In War and Peace Tolstoy treats facts cavalierly when it suits him, because he is above all obsessed by his thesis – the contrast between the universal and all-important but delusive experience of free will, the feeling of responsibility, the values of private life generally, on the one hand; and on the other the reality of inexorable historical determinism, not, indeed, experienced directly, but known to be true on irrefutable theoretical grounds. This corresponds in its turn to a tormenting inner conflict, one of many, in Tolstoy himself, between the two systems of value, the public and the private. On the one hand, if those feelings and immediate experiences upon which the ordinary values of private individuals and historians alike ultimately rest are nothing but a vast illusion, this must, in the name of the truth, be ruthlessly demonstrated, and the values and the explanations which derive from the illusion exposed and discredited. And in a sense Tolstoy does try to do this, particularly when he is philosophising, as in the great public scenes of the novel itself, the battle pieces, the descriptions of the movements of peoples, the metaphysical disquisitions. But, on the other hand, he also does the exact opposite of this when he contrasts with this panorama of public life the superior value of personal experience, when he contrasts the concrete and multicoloured reality of individual lives with the pale abstractions of scientists or historians, particularly the latter, ‘from Gibbon to Buckle’,1 whom he denounces so harshly for mistaking their own empty categories for real facts. And yet the primacy of these private experiences and relationships and virtues presupposes that vision of life, with its sense of personal responsibility, and belief in freedom and the possibility of spontaneous action, to which the best pages of War and Peace are devoted, and which is the very illusion to be exorcised if the truth is to be faced.
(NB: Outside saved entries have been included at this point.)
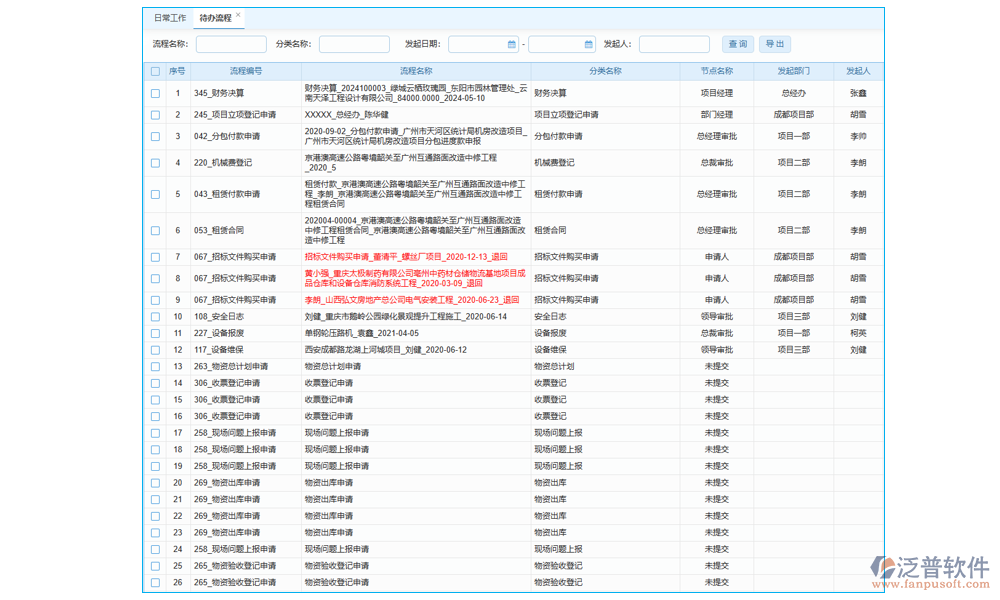Open the red 李朗_山西弘文房地产 returned process link
The image size is (1000, 600).
click(412, 300)
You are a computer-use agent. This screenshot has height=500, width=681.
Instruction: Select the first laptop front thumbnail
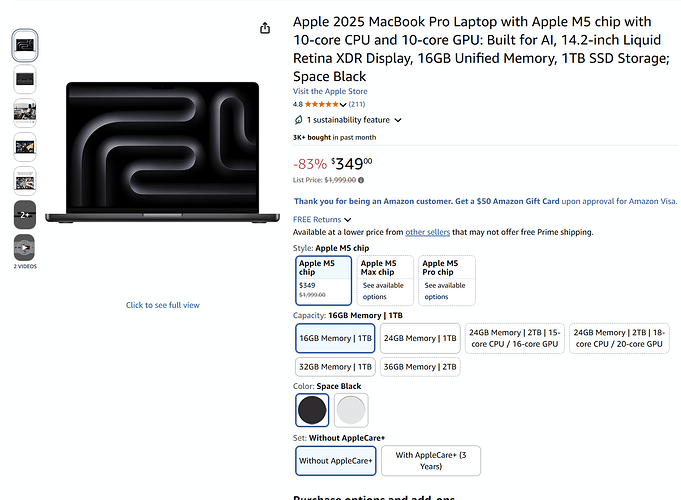(25, 45)
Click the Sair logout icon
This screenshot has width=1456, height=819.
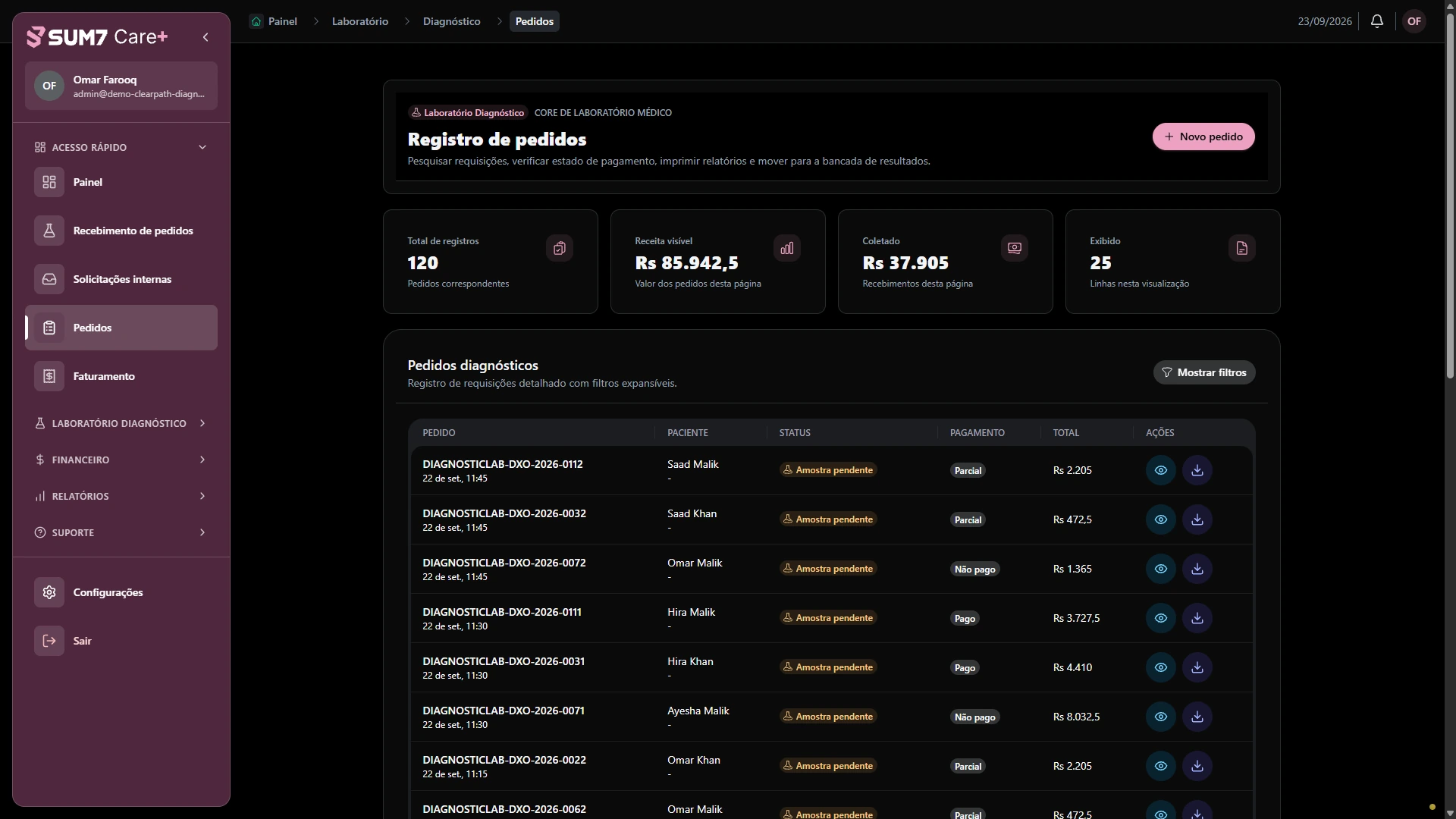click(x=49, y=641)
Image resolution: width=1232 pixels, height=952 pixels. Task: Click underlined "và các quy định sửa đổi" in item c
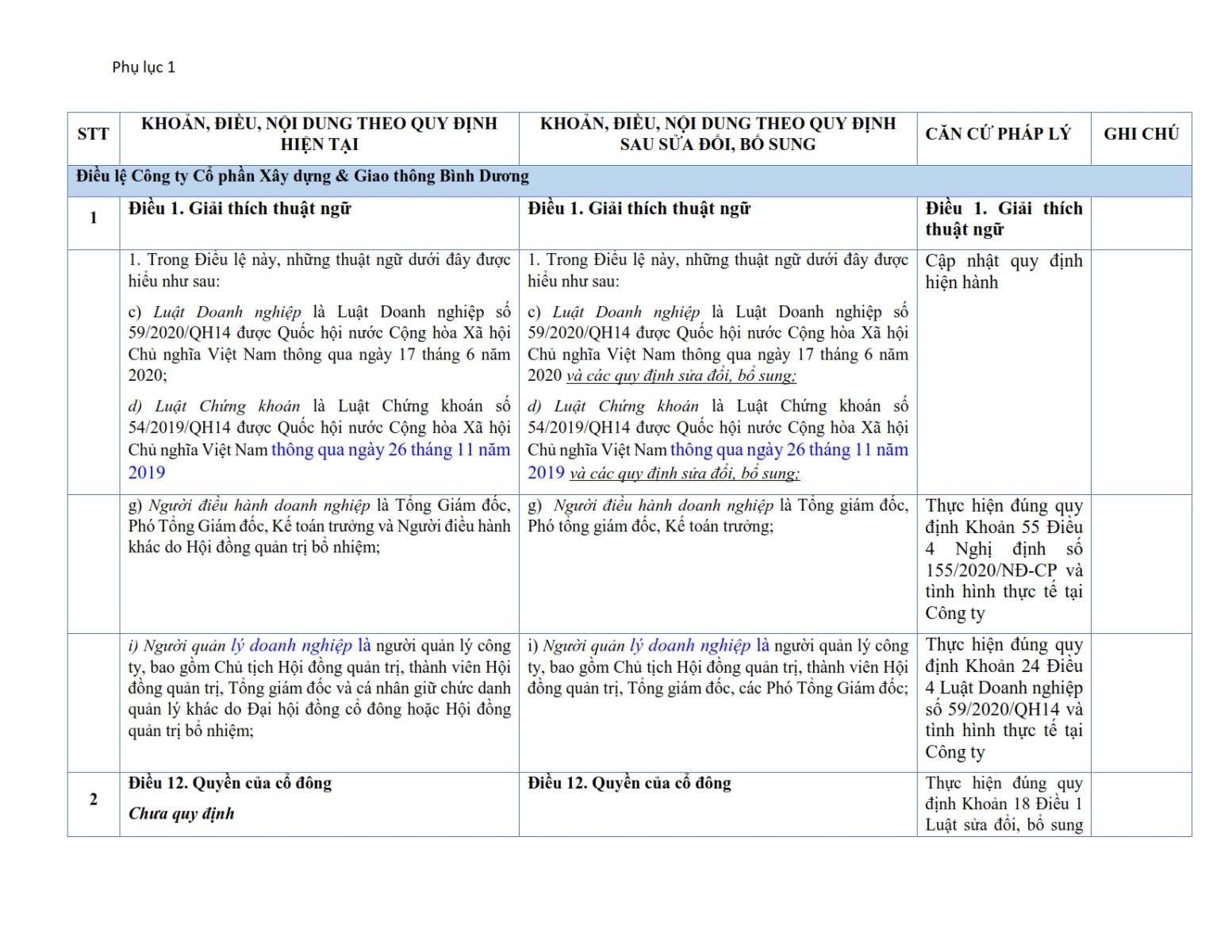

This terrible dilemma is never finally resolved. Sometimes, as in the explanation of his intentions which he published before the final part of War and Peace had appeared,2 Tolstoy vacillates. The individual is ‘in some sense’ free when he alone is involved: thus, in raising his arm, he is free within physical limits. But once he is involved in relationships with others, he is no longer free, he is part of the inexorable stream. Freedom is real, but it is confined to trivial acts. At other times even this feeble ray of hope is extinguished: Tolstoy declares that he cannot admit even small exceptions to the universal law; causal determinism is either wholly pervasive or it is nothing, and chaos reigns. Men’s acts may seem free of the social nexus, but they are not free, they cannot be free, they are part of it. Science cannot destroy the consciousness of freedom, without which there is no morality and no art, but it can refute it. ‘Power’ and ‘accident’ are but names for ignorance of the causal chains, but the chains exist whether we feel them or not. Fortunately we do not; for if we felt their weight, we could scarcely act at all; the loss of the illusion would paralyse the life which is lived on the basis of our happy ignorance. But all is well, for we never shall discover all the causal chains that operate: the number of such causes is infinitely great, the causes themselves infinitely small; historians select an absurdly small portion of them and attribute everything to this arbitrarily chosen tiny section. How would an ideal historical science operate? By using a kind of calculus whereby this ‘differential’, the infinitesimals – the infinitely small human and non-human actions and events – would be integrated, and in this way the continuum of history would no longer be distorted by being broken up into arbitrary segments.1 Tolstoy expresses this notion of calculation by infinitesimals with great lucidity, and with his habitual simple, vivid, precise use of words. Henri Bergson, who made his name with his theory of reality as a flux fragmented artificially by the natural sciences, and thereby distorted and robbed of continuity and life, developed a very similar point at infinitely greater length, less clearly, less plausibly, and with an unnecessary parade of terminology.